Reproduce the records verbatim from the start through the line containing "center [202, 503].", including that line.
*** MATERIAL TO PROCESS Section Begins ***
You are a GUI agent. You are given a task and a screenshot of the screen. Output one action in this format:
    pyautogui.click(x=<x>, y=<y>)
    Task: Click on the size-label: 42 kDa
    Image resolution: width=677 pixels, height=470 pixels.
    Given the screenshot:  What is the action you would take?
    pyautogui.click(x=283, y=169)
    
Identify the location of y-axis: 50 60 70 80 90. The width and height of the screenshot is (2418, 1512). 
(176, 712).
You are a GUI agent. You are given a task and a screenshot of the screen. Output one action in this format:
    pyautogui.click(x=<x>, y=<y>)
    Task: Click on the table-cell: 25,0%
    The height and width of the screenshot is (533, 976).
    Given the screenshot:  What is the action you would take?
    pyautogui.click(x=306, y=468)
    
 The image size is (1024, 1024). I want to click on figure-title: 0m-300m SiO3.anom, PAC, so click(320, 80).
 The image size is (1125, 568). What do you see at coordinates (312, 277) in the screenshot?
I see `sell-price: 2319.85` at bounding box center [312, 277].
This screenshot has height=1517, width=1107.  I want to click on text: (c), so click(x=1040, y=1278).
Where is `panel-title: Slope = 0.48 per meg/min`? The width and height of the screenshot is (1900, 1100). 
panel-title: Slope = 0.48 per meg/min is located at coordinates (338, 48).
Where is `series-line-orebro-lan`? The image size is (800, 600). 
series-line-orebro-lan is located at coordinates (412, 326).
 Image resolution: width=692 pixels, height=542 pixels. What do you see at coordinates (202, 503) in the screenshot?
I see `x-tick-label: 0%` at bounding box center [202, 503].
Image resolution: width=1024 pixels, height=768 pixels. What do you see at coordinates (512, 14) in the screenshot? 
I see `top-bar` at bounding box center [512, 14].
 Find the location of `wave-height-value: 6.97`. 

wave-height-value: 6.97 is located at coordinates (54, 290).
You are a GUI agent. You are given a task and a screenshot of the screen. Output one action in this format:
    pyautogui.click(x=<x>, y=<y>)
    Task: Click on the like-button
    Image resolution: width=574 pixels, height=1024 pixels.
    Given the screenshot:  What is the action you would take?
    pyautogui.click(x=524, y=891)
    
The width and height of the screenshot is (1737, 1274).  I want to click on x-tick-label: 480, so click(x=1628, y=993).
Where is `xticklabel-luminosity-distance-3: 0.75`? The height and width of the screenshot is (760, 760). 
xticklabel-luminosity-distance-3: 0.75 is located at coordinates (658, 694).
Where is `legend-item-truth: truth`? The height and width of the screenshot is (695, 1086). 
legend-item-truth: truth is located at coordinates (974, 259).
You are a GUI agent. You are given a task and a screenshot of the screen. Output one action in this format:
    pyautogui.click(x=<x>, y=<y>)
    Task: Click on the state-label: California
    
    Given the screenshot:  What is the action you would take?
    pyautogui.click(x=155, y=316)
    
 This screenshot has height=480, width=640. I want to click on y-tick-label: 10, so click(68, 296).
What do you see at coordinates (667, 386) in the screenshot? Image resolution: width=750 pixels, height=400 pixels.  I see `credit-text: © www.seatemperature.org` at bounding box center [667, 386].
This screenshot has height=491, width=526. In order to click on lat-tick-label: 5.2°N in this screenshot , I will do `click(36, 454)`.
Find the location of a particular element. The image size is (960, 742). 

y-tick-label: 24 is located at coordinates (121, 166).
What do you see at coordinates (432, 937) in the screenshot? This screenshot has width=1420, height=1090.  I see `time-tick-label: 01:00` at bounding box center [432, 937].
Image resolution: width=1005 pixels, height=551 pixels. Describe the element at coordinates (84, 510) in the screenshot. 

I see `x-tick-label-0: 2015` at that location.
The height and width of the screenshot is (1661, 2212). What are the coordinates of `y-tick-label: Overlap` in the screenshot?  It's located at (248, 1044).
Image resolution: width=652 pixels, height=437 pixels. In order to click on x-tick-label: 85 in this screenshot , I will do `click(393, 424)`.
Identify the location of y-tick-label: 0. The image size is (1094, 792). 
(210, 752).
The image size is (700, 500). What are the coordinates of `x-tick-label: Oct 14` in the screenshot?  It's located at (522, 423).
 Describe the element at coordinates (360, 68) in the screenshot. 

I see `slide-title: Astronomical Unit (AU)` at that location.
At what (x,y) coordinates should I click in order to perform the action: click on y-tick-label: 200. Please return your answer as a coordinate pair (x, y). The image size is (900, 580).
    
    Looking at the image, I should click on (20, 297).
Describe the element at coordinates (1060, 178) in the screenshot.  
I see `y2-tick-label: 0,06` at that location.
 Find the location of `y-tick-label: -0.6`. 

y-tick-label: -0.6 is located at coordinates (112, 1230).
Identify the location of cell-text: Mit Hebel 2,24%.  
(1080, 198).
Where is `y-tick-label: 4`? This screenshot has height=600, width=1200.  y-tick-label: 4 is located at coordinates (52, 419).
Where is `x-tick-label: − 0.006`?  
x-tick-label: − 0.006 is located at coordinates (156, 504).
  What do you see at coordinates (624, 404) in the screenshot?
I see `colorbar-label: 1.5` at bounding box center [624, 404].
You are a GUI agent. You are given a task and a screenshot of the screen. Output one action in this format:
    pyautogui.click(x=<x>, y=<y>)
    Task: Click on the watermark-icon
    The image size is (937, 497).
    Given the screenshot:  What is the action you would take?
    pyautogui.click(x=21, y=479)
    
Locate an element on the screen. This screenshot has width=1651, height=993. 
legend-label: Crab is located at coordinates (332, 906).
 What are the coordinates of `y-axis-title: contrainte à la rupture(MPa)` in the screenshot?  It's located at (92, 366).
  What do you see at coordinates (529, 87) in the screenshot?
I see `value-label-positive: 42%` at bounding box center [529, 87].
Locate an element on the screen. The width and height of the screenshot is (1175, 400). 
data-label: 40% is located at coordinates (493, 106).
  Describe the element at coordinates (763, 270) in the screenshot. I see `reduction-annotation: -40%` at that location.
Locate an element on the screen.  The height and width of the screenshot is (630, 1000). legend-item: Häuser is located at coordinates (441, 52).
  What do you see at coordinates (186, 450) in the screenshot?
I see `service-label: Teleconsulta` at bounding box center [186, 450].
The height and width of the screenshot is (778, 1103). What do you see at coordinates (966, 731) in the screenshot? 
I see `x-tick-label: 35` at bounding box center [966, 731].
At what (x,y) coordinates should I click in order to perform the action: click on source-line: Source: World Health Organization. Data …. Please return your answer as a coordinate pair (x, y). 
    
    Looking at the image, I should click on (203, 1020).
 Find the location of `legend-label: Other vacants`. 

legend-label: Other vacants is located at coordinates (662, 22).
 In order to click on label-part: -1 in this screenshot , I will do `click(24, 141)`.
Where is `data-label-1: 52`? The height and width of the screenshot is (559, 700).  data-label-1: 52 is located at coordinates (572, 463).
*** MATERIAL TO PROCESS Section Ends ***
§ **RESULT FOR THIS TASK**:
You are a GUI agent. You are given a task and a screenshot of the screen. Output one action in this format:
    pyautogui.click(x=<x>, y=<y>)
    Task: Click on the size-label: 42 kDa
    Image resolution: width=677 pixels, height=470 pixels.
    Given the screenshot:  What is the action you would take?
    pyautogui.click(x=283, y=169)
    
Identify the location of y-axis: 50 60 70 80 90. The width and height of the screenshot is (2418, 1512). 
(176, 712).
You are a GUI agent. You are given a task and a screenshot of the screen. Output one action in this format:
    pyautogui.click(x=<x>, y=<y>)
    Task: Click on the table-cell: 25,0%
    The height and width of the screenshot is (533, 976).
    Given the screenshot:  What is the action you would take?
    pyautogui.click(x=306, y=468)
    
 The image size is (1024, 1024). I want to click on figure-title: 0m-300m SiO3.anom, PAC, so click(320, 80).
 The image size is (1125, 568). What do you see at coordinates (312, 277) in the screenshot?
I see `sell-price: 2319.85` at bounding box center [312, 277].
This screenshot has height=1517, width=1107.  I want to click on text: (c), so click(x=1040, y=1278).
Where is `panel-title: Slope = 0.48 per meg/min`? The width and height of the screenshot is (1900, 1100). 
panel-title: Slope = 0.48 per meg/min is located at coordinates (338, 48).
Where is `series-line-orebro-lan`? The image size is (800, 600). 
series-line-orebro-lan is located at coordinates (412, 326).
 Image resolution: width=692 pixels, height=542 pixels. What do you see at coordinates (202, 503) in the screenshot?
I see `x-tick-label: 0%` at bounding box center [202, 503].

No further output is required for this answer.